__Task prompt__
Pictures aside, the output must consist of the lines from the one containing "The width and" through the end of the data, reproduced exactly.

Stored data entries:
◇ ◇ ◇ ◇ ◇

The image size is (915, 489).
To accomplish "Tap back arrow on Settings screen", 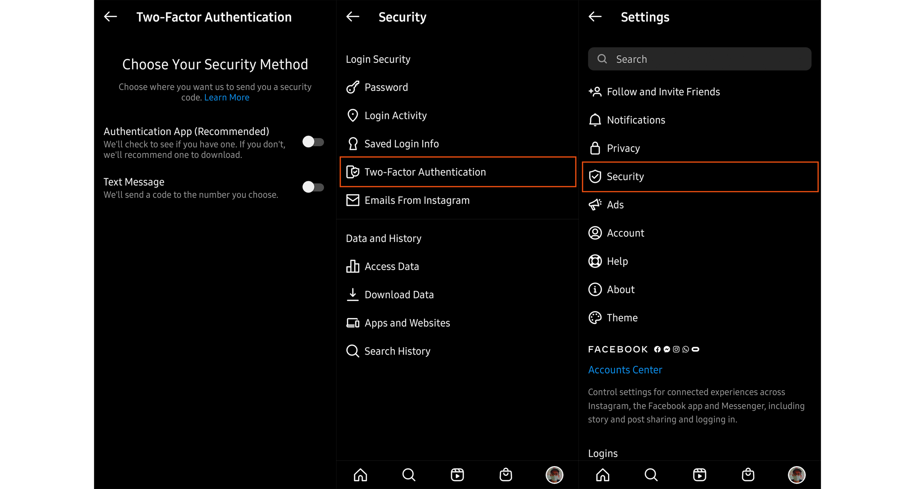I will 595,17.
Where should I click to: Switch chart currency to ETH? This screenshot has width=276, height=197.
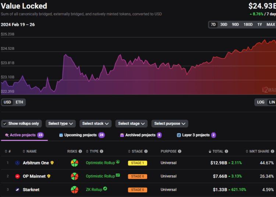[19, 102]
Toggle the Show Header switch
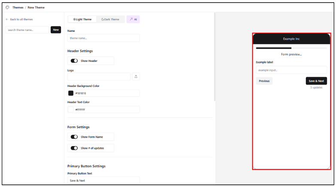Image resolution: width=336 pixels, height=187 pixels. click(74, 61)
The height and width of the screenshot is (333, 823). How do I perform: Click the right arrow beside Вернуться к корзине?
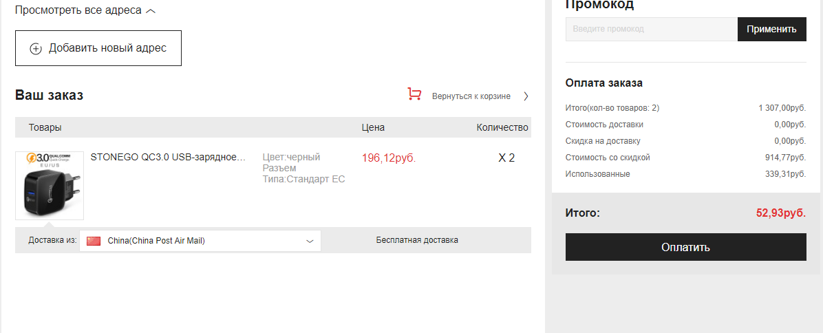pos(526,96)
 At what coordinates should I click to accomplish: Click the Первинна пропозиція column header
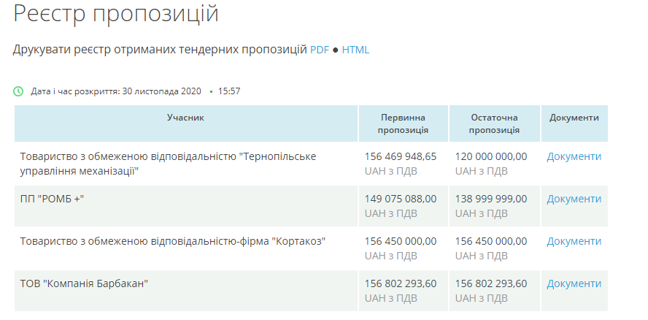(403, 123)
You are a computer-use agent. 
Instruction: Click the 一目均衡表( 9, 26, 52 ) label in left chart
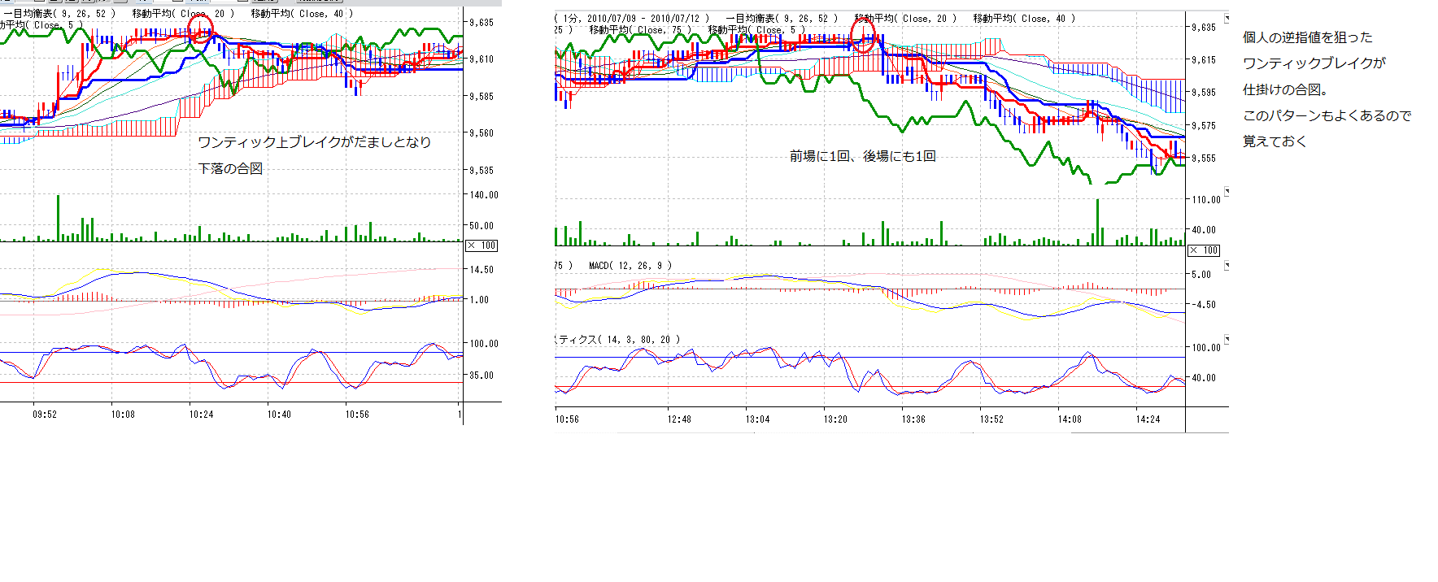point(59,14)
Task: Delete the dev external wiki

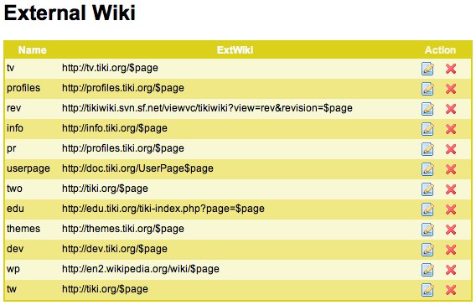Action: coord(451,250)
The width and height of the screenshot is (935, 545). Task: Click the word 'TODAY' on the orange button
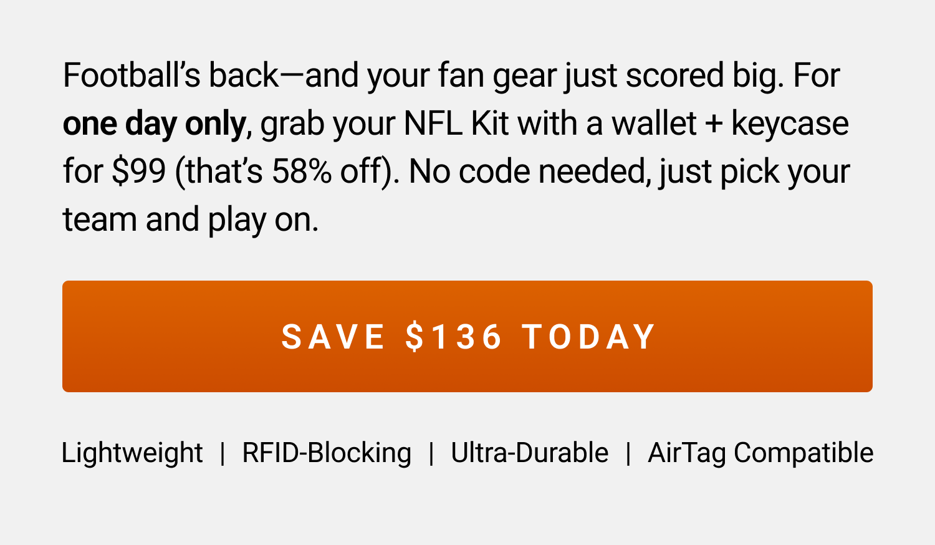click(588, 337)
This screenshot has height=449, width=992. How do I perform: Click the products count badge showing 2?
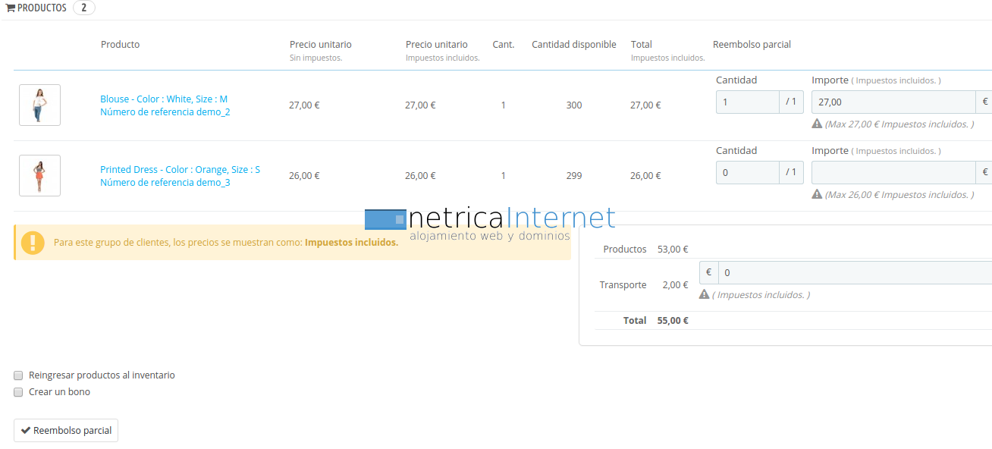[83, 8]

◇ ◇ ◇ ◇ ◇

__Answer space__
The width and height of the screenshot is (935, 545). Task: Click the word 'TODAY' on the orange button
click(588, 337)
This screenshot has height=449, width=992. How do I perform: Click the products count badge showing 2?
[83, 8]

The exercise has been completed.